PVA describe their sound as “country-fried techno” though that’s probably not how you or I would describe them at first listen.
The South London trio defy easy categorisation with their fusion of
post-punk, industrial and dance music, and dreamy vocals with poetic, poignant lyrics.
Then again, it’s exactly the kind of term you’d expect from a group who paid their dues on the Windmill scene alongside bands like Squid, Goat Girl and Fat White Family, Black Midi and Black Country New Road.
The music made by Ella Harris, Josh Baxter and drummer Louis Satchell is filled with contradictions: tension and release, disillusion and defiance, alienation and intimacy, darkness and joy.

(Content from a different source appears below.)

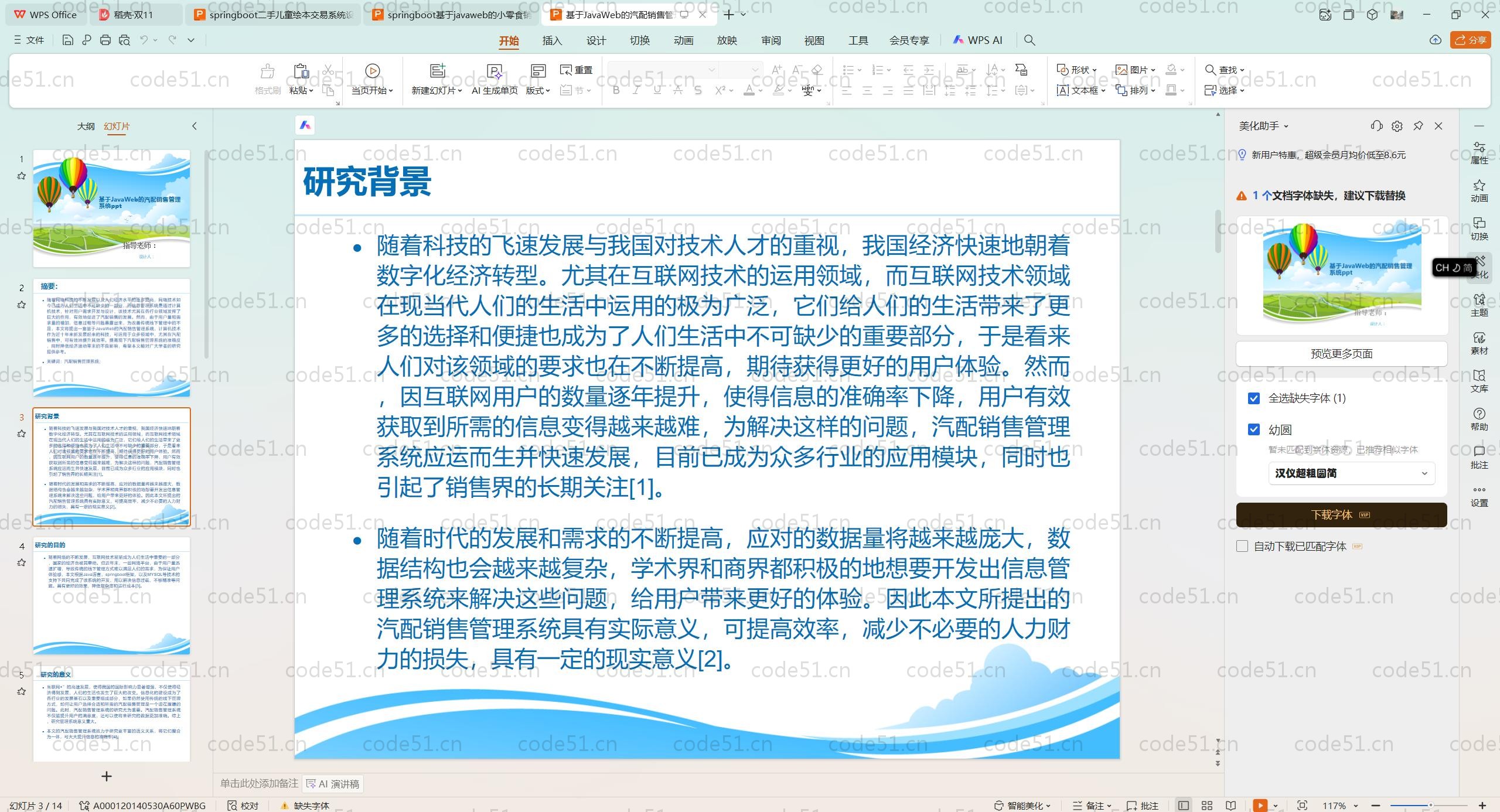Collapse the slide thumbnail pane
The image size is (1500, 812).
[x=195, y=126]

This new tune, Enough, creates a claustrophobic atmosphere that’s emphasised by the sinister but sensual video, in which Harris purrs: “Fix me, white knuckles on my skin… I don’t get much / But I get enough.”
PVA recorded their 2019 debut single Divine Intervention with producer Dan Carey at his Streatham studio, Harris deadpanning the vocals over electroclash vibes – later remixed by Gum & Ginoli.

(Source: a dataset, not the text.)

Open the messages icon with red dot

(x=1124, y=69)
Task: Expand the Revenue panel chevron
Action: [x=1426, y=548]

They followed it with the Toner EP, spawning the more straightforward funk-soul single Talks, whose remix by Mura Masa was nominated for a Grammy award in 2022 – with a complementary Dub Version.
When lockdown forced the cancellation of a Japanese tour and SXSW, the trio pursued separate projects while working in parallel on their debut album, Blush, which captured the fraught tension of the pandemic.
Harris, who has a parallel career as a photographer and visual artist, wrote poetry, brushed up on her production skills and worked on solo material as Lime Zoda.
She also put together the Group Therapy Vol.1 compilation, featuring Porridge Radio and Sorry among others, to raise money for the The Music Venue Trust and NHS Charities Together.
Baxter, meanwhile, served as a producer for other artists and Satchell studied African polyrhythms at City University while also teaching drumming to local youngsters.
Second album No More Like This followed in September 2025, and represented an evolution into a moodier, more atmospheric sound. Where once they created drama through density and volume, they now use textures rather than loud distortion, with Harris’s ghostly vocals creating an unsettling hallucinatory effect.
The album was precded by this compelling video for lead single Boyface, and channelling a more sensual, experimental approach with elements of trip-hop.